Reproduce the data below, swapping each occurrence of "dropdown" for "drop-down" and leaving everything else unchanged.

§ Records shown:
+ + + +

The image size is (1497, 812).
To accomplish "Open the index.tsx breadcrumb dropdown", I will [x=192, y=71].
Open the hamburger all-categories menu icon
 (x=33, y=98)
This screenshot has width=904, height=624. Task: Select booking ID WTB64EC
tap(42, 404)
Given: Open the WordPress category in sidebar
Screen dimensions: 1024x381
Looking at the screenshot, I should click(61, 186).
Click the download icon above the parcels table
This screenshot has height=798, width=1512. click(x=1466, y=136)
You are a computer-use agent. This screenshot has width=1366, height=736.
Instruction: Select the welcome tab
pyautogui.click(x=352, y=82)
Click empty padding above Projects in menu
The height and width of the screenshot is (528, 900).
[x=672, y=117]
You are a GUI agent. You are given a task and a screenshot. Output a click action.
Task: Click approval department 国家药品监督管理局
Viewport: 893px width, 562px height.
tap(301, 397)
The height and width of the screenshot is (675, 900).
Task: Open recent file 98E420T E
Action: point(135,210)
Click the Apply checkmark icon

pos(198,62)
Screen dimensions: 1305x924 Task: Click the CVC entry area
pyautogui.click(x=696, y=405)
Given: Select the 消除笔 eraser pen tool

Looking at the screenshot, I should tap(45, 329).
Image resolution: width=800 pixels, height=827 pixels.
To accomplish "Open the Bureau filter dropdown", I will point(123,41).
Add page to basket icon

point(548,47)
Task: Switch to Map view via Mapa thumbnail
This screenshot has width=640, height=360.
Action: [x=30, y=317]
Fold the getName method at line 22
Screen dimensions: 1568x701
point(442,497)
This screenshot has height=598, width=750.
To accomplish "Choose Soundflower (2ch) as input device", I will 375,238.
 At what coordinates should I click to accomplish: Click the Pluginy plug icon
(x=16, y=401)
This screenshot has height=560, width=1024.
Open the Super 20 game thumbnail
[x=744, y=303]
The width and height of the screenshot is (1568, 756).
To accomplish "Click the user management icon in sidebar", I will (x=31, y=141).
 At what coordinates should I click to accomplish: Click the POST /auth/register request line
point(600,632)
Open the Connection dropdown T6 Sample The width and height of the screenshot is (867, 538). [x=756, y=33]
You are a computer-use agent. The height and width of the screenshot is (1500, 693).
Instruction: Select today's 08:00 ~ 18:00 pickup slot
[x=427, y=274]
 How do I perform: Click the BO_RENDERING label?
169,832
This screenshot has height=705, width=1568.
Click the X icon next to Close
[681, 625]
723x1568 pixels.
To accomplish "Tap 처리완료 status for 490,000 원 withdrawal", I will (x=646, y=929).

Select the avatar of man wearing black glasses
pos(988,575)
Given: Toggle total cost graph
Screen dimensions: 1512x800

+ + + +

§ Full output:
The image size is (1497, 812).
To accomplish "Open the index.tsx breadcrumb drop-down", I will [x=192, y=71].
Open the hamburger all-categories menu icon
 (x=33, y=98)
This screenshot has width=904, height=624. Task: Select booking ID WTB64EC
tap(42, 404)
Given: Open the WordPress category in sidebar
Screen dimensions: 1024x381
Looking at the screenshot, I should click(61, 186).
Click the download icon above the parcels table
This screenshot has height=798, width=1512. click(x=1466, y=136)
You are a computer-use agent. This screenshot has width=1366, height=736.
Instruction: Select the welcome tab
pyautogui.click(x=352, y=82)
Click empty padding above Projects in menu
The height and width of the screenshot is (528, 900).
[x=672, y=117]
You are a GUI agent. You are given a task and a screenshot. Output a click action.
Task: Click approval department 国家药品监督管理局
Viewport: 893px width, 562px height.
tap(301, 397)
The height and width of the screenshot is (675, 900).
Task: Open recent file 98E420T E
Action: point(135,210)
Click the Apply checkmark icon

pos(198,62)
Screen dimensions: 1305x924 Task: Click the CVC entry area
pyautogui.click(x=696, y=405)
Given: Select the 消除笔 eraser pen tool

Looking at the screenshot, I should tap(45, 329).
Image resolution: width=800 pixels, height=827 pixels.
To accomplish "Open the Bureau filter drop-down", I will point(123,41).
Add page to basket icon

point(548,47)
Task: Switch to Map view via Mapa thumbnail
This screenshot has width=640, height=360.
Action: [x=30, y=317]
Fold the getName method at line 22
Screen dimensions: 1568x701
point(442,497)
This screenshot has height=598, width=750.
To accomplish "Choose Soundflower (2ch) as input device", I will 375,238.
 At what coordinates should I click to accomplish: Click the Pluginy plug icon
(x=16, y=401)
This screenshot has height=560, width=1024.
Open the Super 20 game thumbnail
[x=744, y=303]
The width and height of the screenshot is (1568, 756).
To accomplish "Click the user management icon in sidebar", I will (x=31, y=141).
 At what coordinates should I click to accomplish: Click the POST /auth/register request line
point(600,632)
Open the Connection drop-down T6 Sample The width and height of the screenshot is (867, 538). [x=756, y=33]
You are a computer-use agent. The height and width of the screenshot is (1500, 693).
Instruction: Select today's 08:00 ~ 18:00 pickup slot
[x=427, y=274]
 How do I perform: Click the BO_RENDERING label?
169,832
This screenshot has height=705, width=1568.
Click the X icon next to Close
[681, 625]
723x1568 pixels.
To accomplish "Tap 처리완료 status for 490,000 원 withdrawal", I will (x=646, y=929).

Select the avatar of man wearing black glasses
pos(988,575)
Given: Toggle total cost graph
Screen dimensions: 1512x800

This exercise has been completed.